In mouse ES cells, H3K27me3 and PRCs can be found at large genomic domains covering repressed developmental regulators (Boyer et al. 2006; Mikkelsen et al. 2007; Endoh et al. 2008; Ku et al. 2008). Inversely, the trithorax system is associated with trimethylation of histone H3 lysine 4 (H3K4me3) and is associated with active transcription site (Kingston and Tamkun 2014). However, a subset of mouse ES cells CpG islands (CGIs) contain nucleosomes marked by both H3K27me3 and H3K4me3 histone marks (Fig. 1.3). The genomic sites containing this antagonistic combination of histone modifications have been referred as “bivalent” (Azuara et al. 2006; Bernstein et al. 2006). Promoters showing the simultaneous presence of these two chromatin marks are also characterized by the occupancy of the aforementioned Serine-5 phosphorylated form of RNA-Pol II associated with transcription initiation and has been shown to be mediated by ERK phosphorylation (Brookes et al. 2012; Tee et al. 2014). The presence of this poised state of RNA-Pol II has been proposed to contribute to the robust activation of developmental genes during the exit from pluripotency and the initiation of differentiation (Voigt et al. 2012). Regarding their equivocal chromatin features, upon differentiation, bivalent domains typically resolve in monovalent H3K4me3 or H3K27me3 at genes that are activated or silenced, respectively, according to their novel cell type (Mikkelsen et al. 2007; Voigt et al. 2012; Ferrari et al. 2014) (Fig. 1.3).
Fig. 1.3. Schematic representation of bivalent domains showing H3K27me3, H3K4me3 and poised RNA Pol II enrichment and their resolution towards differentiation (Di Croce and Helin 2013).
Despite an apparent simple model proposing bivalency as a way to poise key developmental factors for rapid activation, the functional evidences supporting that view are remains relatively limited. The study of KO ES cells for key PRC2 complex components, as Suz12, Eed or Jarid2 indicate that PRC2 complex has a limited impact on self-renewal. Although many bivalent genes tend to get upregulated upon single or combinatorial depletion of PRC2 members, mouse ES cells are not subjected to massive differentiation. However, their differentiation is greatly impaired, with inappropriate silencing of pluripotency factors and abnormal expression of developmental markers in agreement with the severe phenotypes observed in the developing embryo (O’Carroll et al. 2001; Pasini et al. 2007; Shen et al. 2008; Chamberlain, Yee, and Magnuson 2008; G. Li et al. 2010; Landeira and Fisher 2011; Riising et al. 2014). From these results, few studies proposed that Polycomb occupancy could only be the reflection of an absence of transcriptional activity upon a given locus (Chamberlain, Yee, and Magnuson 2008; Riising et al. 2014) with relatively few functional consequences. Remarkably, the phenotype of PRC1 inactivation in mouse ES cells shows more dramatic effects. Ring1b depletion is quickly followed by cell death, morphological changes and upregulation of PRC1-repressed genes (Leeb and Wutz 2007; van der Stoop et al. 2008) with double Ring1 KO showing even more severe phenotype (Stock et al. 2007; Endoh et al. 2008).
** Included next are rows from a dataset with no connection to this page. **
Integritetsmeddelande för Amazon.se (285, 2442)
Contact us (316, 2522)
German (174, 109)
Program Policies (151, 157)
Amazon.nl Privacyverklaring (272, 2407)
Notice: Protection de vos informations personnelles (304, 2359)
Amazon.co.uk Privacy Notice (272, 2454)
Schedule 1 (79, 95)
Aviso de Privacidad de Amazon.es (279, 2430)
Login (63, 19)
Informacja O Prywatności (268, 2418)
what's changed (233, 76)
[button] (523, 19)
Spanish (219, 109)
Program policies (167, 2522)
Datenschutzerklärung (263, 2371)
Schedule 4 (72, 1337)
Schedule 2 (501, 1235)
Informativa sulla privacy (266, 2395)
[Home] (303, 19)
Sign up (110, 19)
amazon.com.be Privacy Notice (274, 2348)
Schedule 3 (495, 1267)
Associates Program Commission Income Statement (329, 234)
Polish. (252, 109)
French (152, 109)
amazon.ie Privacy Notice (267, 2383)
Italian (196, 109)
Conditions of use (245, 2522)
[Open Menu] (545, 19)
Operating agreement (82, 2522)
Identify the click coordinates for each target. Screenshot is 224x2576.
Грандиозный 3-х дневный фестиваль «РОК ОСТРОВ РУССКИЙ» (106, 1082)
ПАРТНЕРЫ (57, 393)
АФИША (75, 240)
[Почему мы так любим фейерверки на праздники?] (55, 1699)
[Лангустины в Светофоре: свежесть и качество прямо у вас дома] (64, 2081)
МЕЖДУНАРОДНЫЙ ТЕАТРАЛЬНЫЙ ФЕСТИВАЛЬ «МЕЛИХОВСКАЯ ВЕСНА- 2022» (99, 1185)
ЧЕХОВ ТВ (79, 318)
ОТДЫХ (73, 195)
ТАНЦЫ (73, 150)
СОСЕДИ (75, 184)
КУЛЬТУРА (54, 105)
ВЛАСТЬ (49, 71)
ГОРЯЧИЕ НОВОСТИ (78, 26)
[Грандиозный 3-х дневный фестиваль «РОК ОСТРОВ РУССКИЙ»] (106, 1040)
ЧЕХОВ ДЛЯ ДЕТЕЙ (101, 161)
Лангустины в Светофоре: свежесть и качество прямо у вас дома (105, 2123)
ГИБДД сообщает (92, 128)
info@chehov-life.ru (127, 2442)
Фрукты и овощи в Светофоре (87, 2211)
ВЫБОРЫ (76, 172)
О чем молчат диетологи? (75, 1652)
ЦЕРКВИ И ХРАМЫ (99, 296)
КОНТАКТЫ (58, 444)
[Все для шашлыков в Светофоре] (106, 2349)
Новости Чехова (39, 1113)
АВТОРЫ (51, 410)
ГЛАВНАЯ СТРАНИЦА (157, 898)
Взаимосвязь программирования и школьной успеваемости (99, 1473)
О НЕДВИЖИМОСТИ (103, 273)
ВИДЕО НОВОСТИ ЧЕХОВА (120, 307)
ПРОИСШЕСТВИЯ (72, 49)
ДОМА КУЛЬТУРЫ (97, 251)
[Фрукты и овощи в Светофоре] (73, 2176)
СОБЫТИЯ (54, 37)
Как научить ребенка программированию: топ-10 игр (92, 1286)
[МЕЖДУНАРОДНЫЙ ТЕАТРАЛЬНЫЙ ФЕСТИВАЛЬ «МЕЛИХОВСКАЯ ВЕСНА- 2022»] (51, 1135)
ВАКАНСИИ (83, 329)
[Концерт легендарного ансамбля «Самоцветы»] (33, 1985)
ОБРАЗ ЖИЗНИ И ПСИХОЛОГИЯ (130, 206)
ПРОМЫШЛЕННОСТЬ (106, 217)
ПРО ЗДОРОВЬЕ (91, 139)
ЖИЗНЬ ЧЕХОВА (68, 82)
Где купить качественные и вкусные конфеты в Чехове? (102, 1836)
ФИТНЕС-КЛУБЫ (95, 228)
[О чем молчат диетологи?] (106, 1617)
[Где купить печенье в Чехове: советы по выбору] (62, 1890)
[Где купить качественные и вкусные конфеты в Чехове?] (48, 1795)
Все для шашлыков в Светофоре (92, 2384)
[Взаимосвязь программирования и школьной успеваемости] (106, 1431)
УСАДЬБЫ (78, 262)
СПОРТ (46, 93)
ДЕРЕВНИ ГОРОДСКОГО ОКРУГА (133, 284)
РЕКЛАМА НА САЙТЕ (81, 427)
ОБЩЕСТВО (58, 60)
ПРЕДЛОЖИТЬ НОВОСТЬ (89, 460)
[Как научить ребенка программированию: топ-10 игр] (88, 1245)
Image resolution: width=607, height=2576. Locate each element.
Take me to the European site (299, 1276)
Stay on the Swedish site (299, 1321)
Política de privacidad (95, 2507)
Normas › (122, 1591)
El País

Therefore, a possible hypothesis is that the loss of PRC2 and H3K27me3 at bivalent domains is compensated by the continuing presence of non-canonical PRC1 and the maintenance of H2AK119ub preventing a dramatic upregulation of PRC2 targeted genes.
Interestingly, 2i medium culture of mouse ES cells lead to a genome-wide reorganisation of H3K27me3 coinciding with a decrease of the mark at bivalent promoters with no apparent transcriptional change of these genes (Marks et al. 2012). However the loss of H3K27me3 at bivalent CGIs has been shown to come with an increased enrichment in the body of their associated genes (Illingworth et al. 2016). PRC2 complex was further shown not to be responsible nor necessary for gene silencing in 2i medium (Galonska et al. 2015) compared to serum/LIF condition where mouse ES cells appeared to be more unstable upon Eed depletion. One possibility for the absence of transcriptional response in 2i medium, despite an acute loss of H3K27me3, is that Erk inhibition impedes Ser5 RNA-polII phosphorylation at bivalent promoters therefore precluding transcriptional initiation (Tee et al. 2014).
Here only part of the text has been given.